Jamila Souffrant is a podcaster, money coach, and founder of Journey to Launch, where she shares her journey to reach financial independence while helping others do the same. As a mother of three young children living in Brooklyn, New York, she wants people to understand that wealth and financial security is not just for rich people — it’s for everybody. 

She frequently talks about FIRE, managing entrepreneurship, and how that can all intertwine with our family life and financial habits. When she’s not podcasting, she’s a resident financial expert on a weekly segment on News12, the most watched local TV news station in NYC.

Souffrant’s “Journey To Launch” podcast has over 2 million downloads and recently won podcast of the year at the 11th Annual Plutus Awards. Jamila and her husband saved $169,000 in two years and have no debt besides their mortgage. 

Dominique Broadway

Dominique Broadway went from managing million-dollar investments for major firms to branching out on her own as a personal finance coach and entrepreneur. Shortly after launching Finances Demystified, a company that provides personal finance coaching and planning, she was named one of the top financial advisors in the U.S. for millennials, at the age of 28. Broadway set up a $50,000 investment portfolio for her 18-month old daughter, and thanks to that her kid is on track to become a millionaire by age 16.

Summer Hull 

After exploring the country with her family during school breaks as a kid, Summer Hull developed a travel bug that only got more intense with age. While studying social work at New York University, she started racking up frequent flyer miles by flying on deals. By the time her two girls came along years later, she had a full-blown love and appreciation for what miles and points could do for families looking to travel on a budget. 

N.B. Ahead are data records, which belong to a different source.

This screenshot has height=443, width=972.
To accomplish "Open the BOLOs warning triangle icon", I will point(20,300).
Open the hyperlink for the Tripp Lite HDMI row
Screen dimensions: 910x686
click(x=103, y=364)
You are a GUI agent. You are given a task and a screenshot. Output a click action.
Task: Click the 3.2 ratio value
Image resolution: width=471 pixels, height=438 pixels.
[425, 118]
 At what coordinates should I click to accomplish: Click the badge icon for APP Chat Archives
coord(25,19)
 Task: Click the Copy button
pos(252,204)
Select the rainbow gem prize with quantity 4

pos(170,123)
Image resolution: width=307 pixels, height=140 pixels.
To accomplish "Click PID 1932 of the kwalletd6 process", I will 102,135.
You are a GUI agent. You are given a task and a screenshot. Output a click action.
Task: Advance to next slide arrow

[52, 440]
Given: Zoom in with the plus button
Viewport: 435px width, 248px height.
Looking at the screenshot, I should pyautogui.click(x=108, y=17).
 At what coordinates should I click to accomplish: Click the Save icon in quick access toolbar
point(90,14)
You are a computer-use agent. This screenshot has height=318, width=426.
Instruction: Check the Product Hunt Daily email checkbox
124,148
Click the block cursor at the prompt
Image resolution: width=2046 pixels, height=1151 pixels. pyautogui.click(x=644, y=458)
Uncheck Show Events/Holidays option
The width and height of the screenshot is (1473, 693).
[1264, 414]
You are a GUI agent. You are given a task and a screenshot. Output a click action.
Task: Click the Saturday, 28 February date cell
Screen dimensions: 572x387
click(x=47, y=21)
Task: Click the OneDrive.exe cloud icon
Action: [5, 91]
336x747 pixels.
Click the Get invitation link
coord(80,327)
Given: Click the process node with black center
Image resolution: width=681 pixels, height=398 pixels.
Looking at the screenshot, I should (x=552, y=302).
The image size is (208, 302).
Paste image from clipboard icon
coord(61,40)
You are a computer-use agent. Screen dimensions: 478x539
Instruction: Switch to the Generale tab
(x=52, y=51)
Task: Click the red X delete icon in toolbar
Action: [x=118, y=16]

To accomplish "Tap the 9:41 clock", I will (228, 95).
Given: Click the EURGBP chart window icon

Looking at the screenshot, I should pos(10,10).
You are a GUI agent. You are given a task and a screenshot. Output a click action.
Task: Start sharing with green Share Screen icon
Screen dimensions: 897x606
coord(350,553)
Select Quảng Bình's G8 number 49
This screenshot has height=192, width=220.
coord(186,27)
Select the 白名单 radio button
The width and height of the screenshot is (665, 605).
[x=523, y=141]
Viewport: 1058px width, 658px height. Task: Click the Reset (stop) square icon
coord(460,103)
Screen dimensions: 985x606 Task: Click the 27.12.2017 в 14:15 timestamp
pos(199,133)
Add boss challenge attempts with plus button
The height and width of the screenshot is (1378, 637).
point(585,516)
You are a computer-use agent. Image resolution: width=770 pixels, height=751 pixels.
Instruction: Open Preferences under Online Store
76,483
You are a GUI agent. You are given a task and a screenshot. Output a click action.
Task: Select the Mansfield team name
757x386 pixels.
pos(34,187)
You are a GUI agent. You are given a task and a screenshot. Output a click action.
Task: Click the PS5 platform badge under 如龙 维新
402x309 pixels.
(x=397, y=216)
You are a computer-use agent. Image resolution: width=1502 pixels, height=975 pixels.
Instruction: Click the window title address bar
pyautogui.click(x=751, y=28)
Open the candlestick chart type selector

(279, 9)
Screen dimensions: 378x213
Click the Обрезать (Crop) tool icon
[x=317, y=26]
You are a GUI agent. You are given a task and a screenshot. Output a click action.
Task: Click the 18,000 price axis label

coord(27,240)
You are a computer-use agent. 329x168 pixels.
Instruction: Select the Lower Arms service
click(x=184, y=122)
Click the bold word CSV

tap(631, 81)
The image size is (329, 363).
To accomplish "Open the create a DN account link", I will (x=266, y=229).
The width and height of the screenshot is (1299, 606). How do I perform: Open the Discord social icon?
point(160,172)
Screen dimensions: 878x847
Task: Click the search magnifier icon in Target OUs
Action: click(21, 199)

Hull decided to launch her Mommy Points blog in 2011 to show families that miles, points, and loyalty programs weren’t just for business travelers. She immediately became one of the leading voices in the travel blog world for showing families how they can use their rewards to travel. In 2018, Mommy Points was acquired by The Points Guy, where she now serves as the Director of Travel Content. (Like NextAdvisor, The Points Guy is owned by Red Ventures.)

Nicaila Matthews Okome

Nicaila Matthews Okome is the creator and host of the “Side Hustle Pro” podcast, which  spotlights Black women entrepreneurs who have scaled their side hustles into profitable business. Launched in 2016, the podcast has been featured on the TODAY show and has had over five million downloads.

Nicaila is also the founder of Podcast Moguls, a podcaster accelerator program that shines a light on untold narratives. She works with emerging podcasters to create and launch their podcasts, grow their influence, and build a profitable business through podcasting.

Born in Jamaica and raised in the Bronx, Nicaila is an alumna of the University of Pennsylvania and has a MBA from the University of Michigan. She’s a new mom and openly talks about balancing her role as a mom with work. 

“I got to decide when I wanted to go back to work, how much maternity leave I wanted to take, if I want to take off a whole week for my baby’s birthday,” Okome wrote in a recent Instagram post. “Now that’s not to glamorize working for ‘yourself’ because it opens up a whole other can of responsibilities, but it is to say, podcasting as a side hustle can lead to a path of freedom and flexibility (when you put in the work).”